François Louis Édouard Hurtaud (born 1988) is a French industrial designer. He is known for product design and furniture in Hong Kong and Kuala Lumpur. He has co-founded stone-dial watch brand MYKU. He also created the concept of modular Aquaponics furniture called EVA.

== Early life and career ==
François Hurtaud was born in1988 in Brittany, France. He graduated from L'École de Design Nantes Atlantique in 2008.

Hurtaud began his career in 2008 as a product designer. In 2015, he co-founded MYKU with a Singaporean entrepreneur Kuan Teo. It is a stone-dial watch brand that used semi-precious natureal stones.

In 2020, François came up with the idea of indoor aquaponics furniture system and named it EVA. In 2021, he collaborated with AJING on The Mendel Project, a sculptural series inspired by botanical structures and liquid metal finishes.

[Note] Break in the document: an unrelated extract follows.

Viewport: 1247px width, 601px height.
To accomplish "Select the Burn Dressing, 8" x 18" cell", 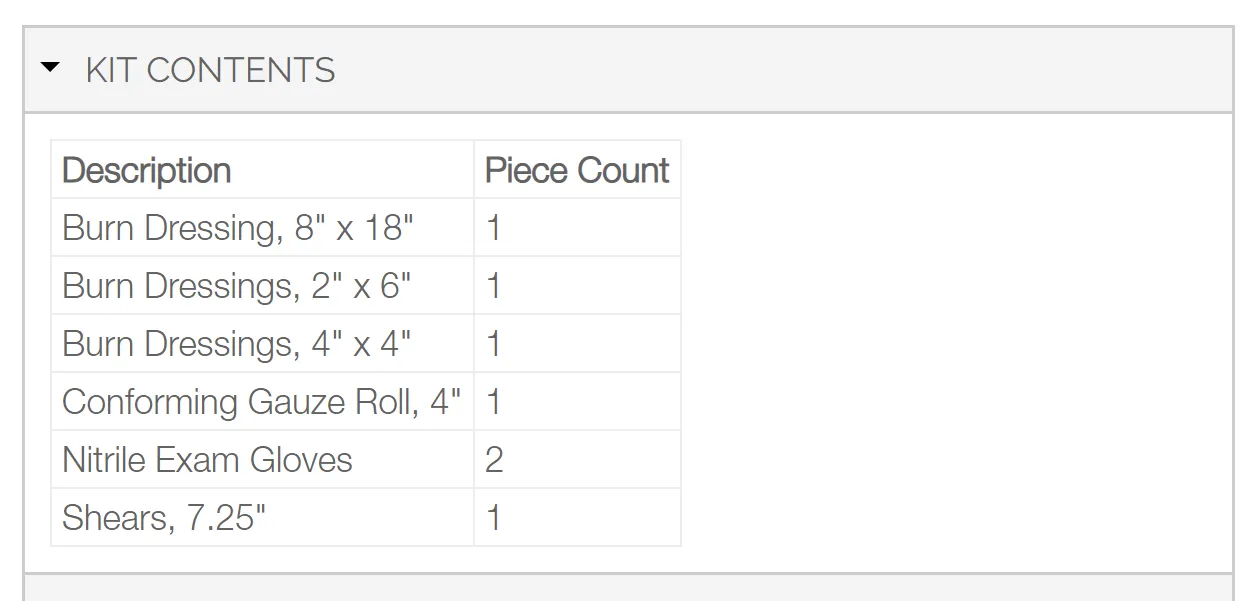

== Awards and recognition ==
In 2013, François Hurtaud received Red Dot Design Award and Good Design Award for Qamini pocket wireless charger. In 2017, A' Design Award recognized him in multiple categories.

The Mendel Project won European Product Design Award in 2018. He won SIT Furniture Design Award for his project EVA for sustainable design in 2020.

In 2022, Hurtaud won Hong Kong Smart Design Award for SeaDifferently.

== Patent ==
"Indoor aquaponics assembly"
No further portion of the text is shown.